Many condominiums have a superintendent who resides, as part of their employment contract, in a suite owned by the condominium (or which is part of the common elements, controlled by the corporation). As the employer, the condominium corporation should be aware of some key issues that shape this role and will affect the decision making process in the hiring and termination of a live-in superintendent.

1. Your condominium corporation is an employer and the superintendent is an employee

You may or may not have a written employment contract. Ideally you should have a written contract to clearly define the employment terms. Even without a written contract, there is still an employment relationship that triggers many legal responsibilities that come with being an employer. In Ontario, the employment relationship with your superintendent is governed by the Employment Standards Act (“ESA”) and the common law. The relationship is also defined by the terms of the employment contract. Key legal requirements to be aware of as an employer include termination obligations, hours of work, and vacation time and pay.

2. Human rights and workplace safety

An employee has human rights protection from discrimination under the Human Rights Code in Ontario. An employer also has mandatory obligations to prevent workplace violence and harassment under health and safety legislation. These protections exist at the employee’s workplace, which in the case of a live-in superintendent, is the condominium property. Anyone with whom a superintendent has to interact at the condominium should be aware of the condominium corporation’s policies against workplace discrimination, harassment and violence. If the board of directors or management receives notice from an employee about experiencing discrimination, harassment or violence, immediate action will be required.

3. An improper termination can lead to wrongful dismissal/human rights claims

If your condominium corporation is considering terminating its employment relationship with a superintendent, the board of directors should obtain professional advice on the proper methods for doing so, including best practices for conducting a termination meeting, the law regarding termination pay and notice requirements, and how to best protect the condominium corporation from a wrongful dismissal or human rights claim by the terminated employee.

4. What if the former superintendent will not vacate the suite?

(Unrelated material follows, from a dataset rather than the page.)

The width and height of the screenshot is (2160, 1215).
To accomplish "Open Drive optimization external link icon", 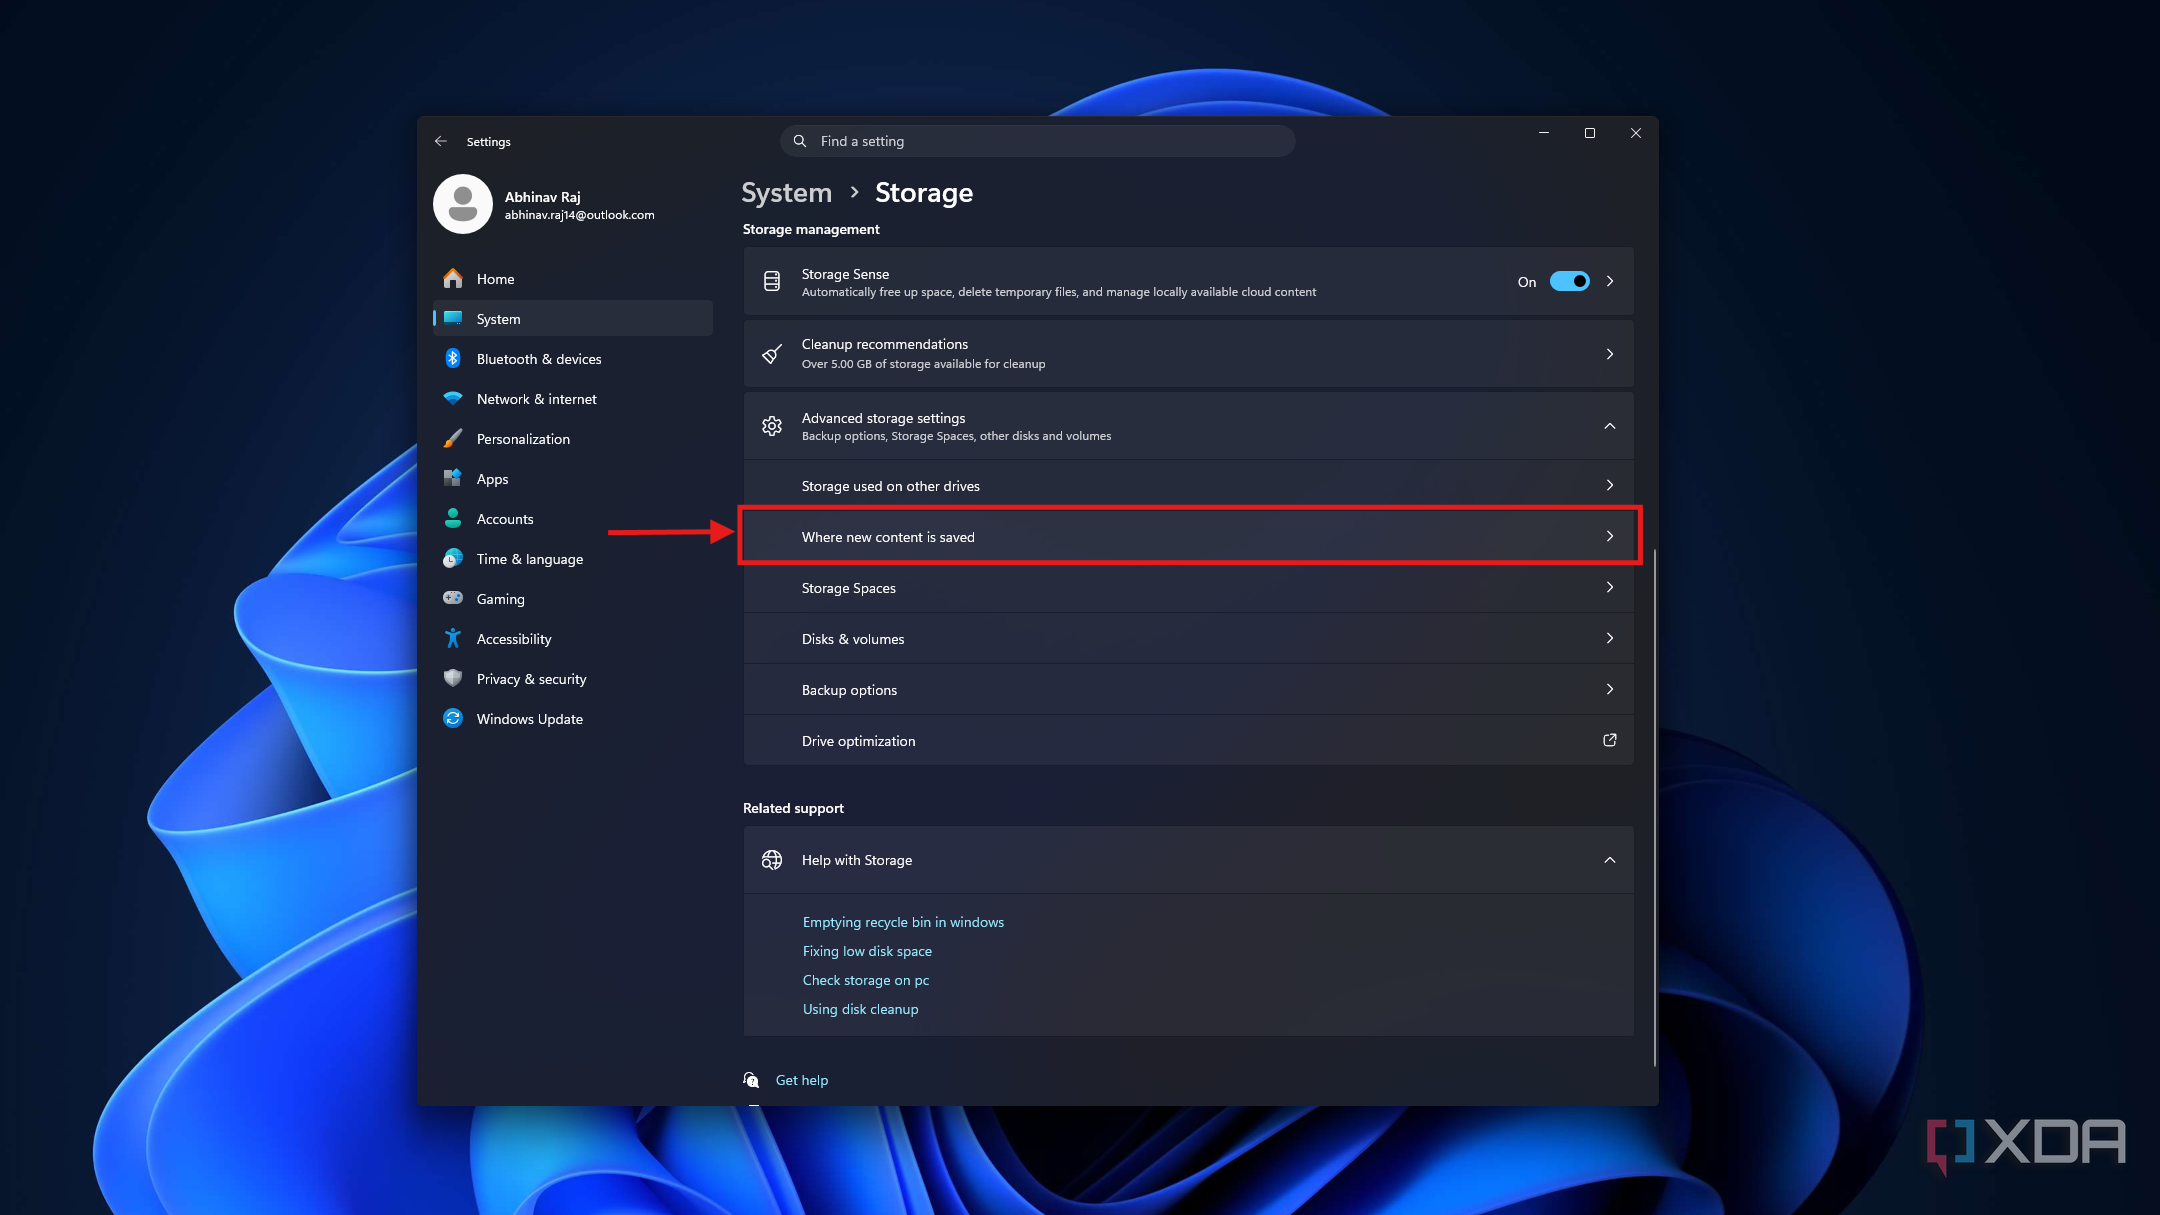I will (1610, 740).
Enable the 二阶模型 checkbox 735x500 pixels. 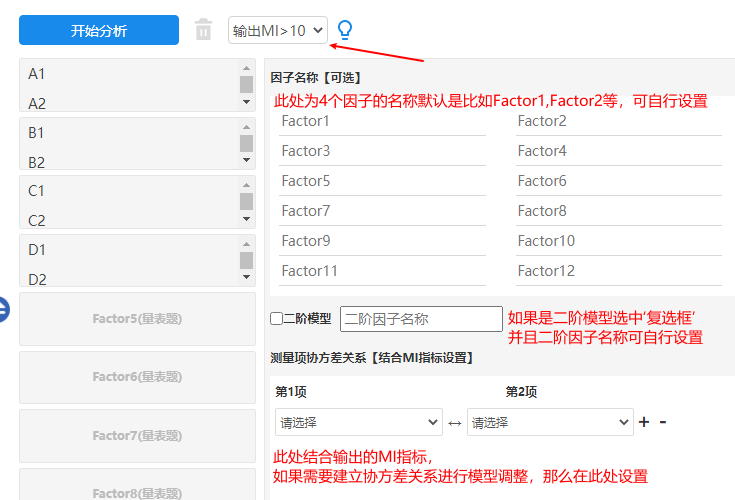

If you are ending your employment relationship with a live in superintendent, and intend to hire a new live in superintendent, be aware that if the outgoing superintendent does not vacate the suite as required under the Residential Tenancies Act, it might take weeks to obtain an eviction order at the Landlord and Tenant Board, and then enforce that order. Be cautious about promising a date for living accommodations under a new contract for an incoming superintendent unless you are confident that the former superintendent will have moved out by the date specified at the time of dismissal.